Exercise set
a) According to the interview with Mica Sigourney, in what year did Sigourney move to San Francisco?
b) Continue the interview with Mica Sigourney from the point where it stops.

Passage
More of last week’s conversation with Mica Sigourney follows.
San Francisco Bay Guardian When did you start doing drag? You started in theater; those were separate things entirely?
Mica Sigourney Yeah, I did theater for a long time. I started doing theater when I was five, like outside of school, continued in college for two years and then stopped. I moved to San Francisco in 2004. I had a residency at Jon Simms Center. Then I stopped again doing any performance from 2004 to 2008. I was drawing at that point, doing screen-printing and fine art, soft sculpture.
Then I started doing parties and nightlife. I started doing this party, which was called Tiara Sensation and is now called Some Thing. We moved to the Stud two months after it started. And when we moved to the Stud, I knew they had a stage there, and if we had a stage I had to host, because I was the host of the party. I mean that was my job. So it happened organically. I really didn’t want to. Like the first two numbers I did were terrible. I had no idea how to make a thing. But part of it too.
By the time I met Fauxnique I was already doing drag, but meeting Fauxnique — she came from a technical background in dance — just seeing the way different people had navigated it and gone through it was really helpful. So I started doing it four years ago this month.
SFBG You never had any drag inclinations before?
MS No, that’s not true. When I was younger I used to dress up a lot. You could say I was a club kid. I collected women’s clothes and high heels but I never bothered to do drag with them. As a teenager going out in New York I idolized drag queens, but I just never thought that I’d be able to do it right. There was like one time in 2001, when I was in San Francisco, where I stepped out in drag, but never did it again. It wasn’t until I met the right people that I felt supported, that I felt like I could try it.
SFBG These people gave you the knowledge you needed?
MS Completely. One of the ideas behind Work MORE! is that drag is a folk art. There’s not really a technique, drag is more like the modality that you participate in, so your knowledge comes from either directly witnessing it from somebody else, and studying them, or by watching someone else and having them teach you like a parent or a mentor. So my mentors would be Glamamore, who’s my drag mother; Kevin, the DJ at my party who’s a drag queen and has had an influence on me; Hoku Mama Swamp; and Fauxnique are all probably my immediate inspirations and people who significantly helped me in different ways.

Information shown
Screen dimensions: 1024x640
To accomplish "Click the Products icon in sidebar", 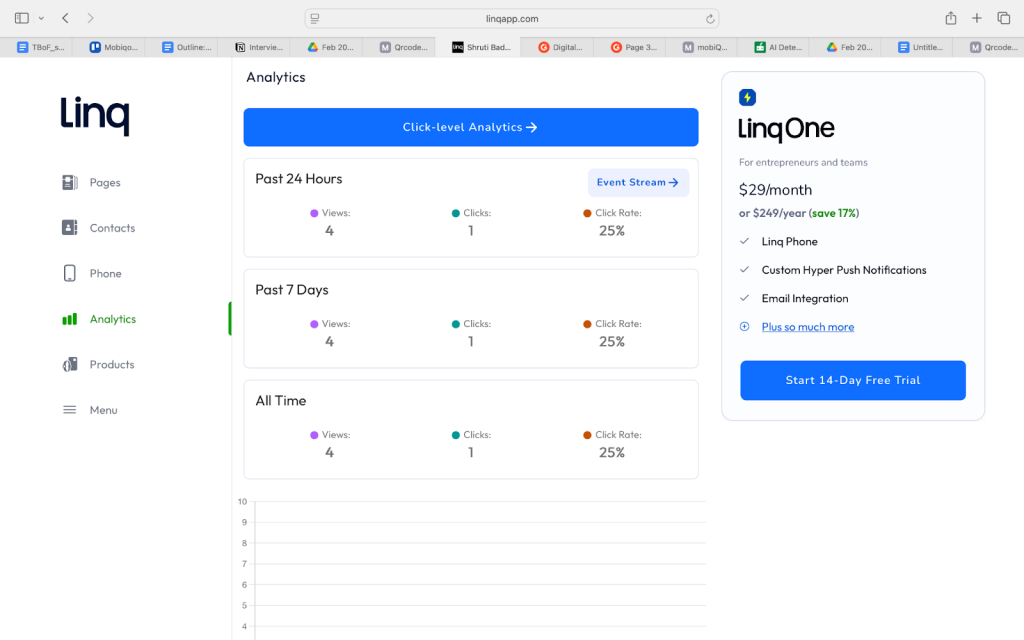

Written answers
a) 2004

b)
SFBG How did Work MORE! start?
MS It started the first year of Too Much!, the Keith Hennessy thing when it was at the Off Center. Julie [Phelps] just reached out and asked me if I wanted to do something. And my club had just moved to Friday nights from Monday nights, so I’d been curating a show for that for a while, and I wanted to try to curate something outside of my nightclub scene. I was just getting into the dance world more, the art world more, and so I wanted to try writing a real curatorial statement, and so I just did and they let me do it. And every time I’ve been super moved by the amount of effort and what people make for it.
I just kept doing it as a side project for myself so I could stay fresh. And we’re going to tour next spring so last year we made this really big piece—so it’s different every year, which also keeps me interested.
SFBG What’s the show you’re touring with?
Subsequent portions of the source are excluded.